- Information provided -
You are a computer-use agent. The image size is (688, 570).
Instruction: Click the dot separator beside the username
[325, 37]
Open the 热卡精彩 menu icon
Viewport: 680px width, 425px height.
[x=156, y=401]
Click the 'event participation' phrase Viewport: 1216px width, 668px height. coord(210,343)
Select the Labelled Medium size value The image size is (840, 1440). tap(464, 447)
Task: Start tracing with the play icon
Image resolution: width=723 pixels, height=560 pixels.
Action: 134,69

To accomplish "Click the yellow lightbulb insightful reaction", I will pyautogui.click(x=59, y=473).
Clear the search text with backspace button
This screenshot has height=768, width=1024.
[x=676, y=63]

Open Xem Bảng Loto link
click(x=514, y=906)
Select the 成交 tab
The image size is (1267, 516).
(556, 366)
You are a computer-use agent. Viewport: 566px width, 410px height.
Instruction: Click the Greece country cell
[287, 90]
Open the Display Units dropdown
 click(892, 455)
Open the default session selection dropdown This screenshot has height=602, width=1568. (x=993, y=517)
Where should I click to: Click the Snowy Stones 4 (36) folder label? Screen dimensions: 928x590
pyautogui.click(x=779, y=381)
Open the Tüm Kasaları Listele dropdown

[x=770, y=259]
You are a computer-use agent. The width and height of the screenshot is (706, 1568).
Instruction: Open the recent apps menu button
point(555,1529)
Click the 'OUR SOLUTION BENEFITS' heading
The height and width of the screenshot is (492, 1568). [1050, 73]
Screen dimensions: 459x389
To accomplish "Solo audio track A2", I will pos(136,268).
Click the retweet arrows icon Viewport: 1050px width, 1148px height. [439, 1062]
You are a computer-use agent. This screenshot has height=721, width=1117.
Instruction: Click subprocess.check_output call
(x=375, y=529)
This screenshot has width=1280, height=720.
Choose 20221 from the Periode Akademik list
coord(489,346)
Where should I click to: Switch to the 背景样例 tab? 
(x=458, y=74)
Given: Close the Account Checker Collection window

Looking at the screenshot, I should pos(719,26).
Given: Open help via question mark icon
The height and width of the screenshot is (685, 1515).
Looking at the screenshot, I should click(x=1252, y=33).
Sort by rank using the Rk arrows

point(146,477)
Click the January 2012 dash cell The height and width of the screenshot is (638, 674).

- Task description -
Once you have read the records, output each one exactly as written.

- Response to this exercise -
You are a computer-use agent. The image size is (688, 570).
Instruction: Click the dot separator beside the username
[325, 37]
Open the 热卡精彩 menu icon
Viewport: 680px width, 425px height.
[x=156, y=401]
Click the 'event participation' phrase Viewport: 1216px width, 668px height. coord(210,343)
Select the Labelled Medium size value The image size is (840, 1440). tap(464, 447)
Task: Start tracing with the play icon
Image resolution: width=723 pixels, height=560 pixels.
Action: 134,69

To accomplish "Click the yellow lightbulb insightful reaction", I will pyautogui.click(x=59, y=473).
Clear the search text with backspace button
This screenshot has height=768, width=1024.
[x=676, y=63]

Open Xem Bảng Loto link
click(x=514, y=906)
Select the 成交 tab
The image size is (1267, 516).
(556, 366)
You are a computer-use agent. Viewport: 566px width, 410px height.
Instruction: Click the Greece country cell
[287, 90]
Open the Display Units dropdown
 click(892, 455)
Open the default session selection dropdown This screenshot has height=602, width=1568. (x=993, y=517)
Where should I click to: Click the Snowy Stones 4 (36) folder label? Screen dimensions: 928x590
pyautogui.click(x=779, y=381)
Open the Tüm Kasaları Listele dropdown

[x=770, y=259]
You are a computer-use agent. The width and height of the screenshot is (706, 1568).
Instruction: Open the recent apps menu button
point(555,1529)
Click the 'OUR SOLUTION BENEFITS' heading
The height and width of the screenshot is (492, 1568). [1050, 73]
Screen dimensions: 459x389
To accomplish "Solo audio track A2", I will pos(136,268).
Click the retweet arrows icon Viewport: 1050px width, 1148px height. [439, 1062]
You are a computer-use agent. This screenshot has height=721, width=1117.
Instruction: Click subprocess.check_output call
(x=375, y=529)
This screenshot has width=1280, height=720.
Choose 20221 from the Periode Akademik list
coord(489,346)
Where should I click to: Switch to the 背景样例 tab? 
(x=458, y=74)
Given: Close the Account Checker Collection window

Looking at the screenshot, I should pos(719,26).
Given: Open help via question mark icon
The height and width of the screenshot is (685, 1515).
Looking at the screenshot, I should click(x=1252, y=33).
Sort by rank using the Rk arrows

point(146,477)
Click the January 2012 dash cell The height and width of the screenshot is (638, 674).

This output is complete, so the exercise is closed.